Every successful episode of care depends on teamwork, and teamwork depends on communication.
Health care organizations rely on their communication infrastructure to keep team members in touch with patients and one another but communicating in a health care setting has some requirements that set it apart from other industries. Health care communications need to be:
- Secure: sensitive health care information requires a high standard of protection
- Reliable: patient information cannot be lost or damaged as it moves from sender to receiver
- Ubiquitous: standard technology allows for easy communication across organizational boundaries
- Point-to-point: ideally, the messages should end up in front of the exact individual that needs to see it
Pagers and fax machines were the first technologies to fulfill all of these requirements, and they were the state of the art for a long time in health care. More recently, however, software-based communication has taken over as the preferred method of connecting team members, and hundreds of vendors provide Secure Messaging Software Solutions to the healthcare industry.
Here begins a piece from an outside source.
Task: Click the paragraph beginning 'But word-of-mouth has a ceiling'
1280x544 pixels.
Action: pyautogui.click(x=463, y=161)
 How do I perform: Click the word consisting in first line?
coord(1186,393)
Separate and apart from the human-to-human communication problem, health care organizations have solved the problem of connecting their enterprise systems, such as EHRs and billing systems, to one another. Machine-to-machine communication typically happens using standards like HL7 and tools like the Rhapsody interoperability platform.
These two unconnected communication networks have existed in parallel within health care organizations for many years; however, there is a growing trend toward moving these distinct networks closer to one another. It’s no longer sufficient for team members to communicate directly with one another while the clinical software has a separate conversation about the same patients. There’s now a need to bridge the human and machine communication networks.
As more and more patient data is stored electronically, the events and notifications generated within software systems need to be shared with human caregivers. By the same token, caregivers need to be able to send data to clinical software systems through a messaging interface rather than directly using the software.
In today’s environment, the preferred approach to bridging the human and computer messaging networks is for the secure communication software to receive standard HL7 messages from the existing clinical systems. For example, the laboratory information system (LIS) might send a notification of a final lab result to the hospital’s EHR. The same message would be routed to the Secure Messaging Software Solution and converted into a human-readable message about the patient.
A Secure Messaging Software Solution is engineered to send and receive messages between human participants. In order to receive HL7 messages from clinical applications, the Secure Messaging Software Solution needs the ability to securely receive and reliably translate HL7 to a human-readable language, and that’s where a tool like Rhapsody can be beneficial.
Secure messaging software vendors can take advantage of Rhapsody’s experience connecting health IT vendors to the broader health care ecosystem through its OEM vendor program with a much quicker time to value than building an integration solution in-house.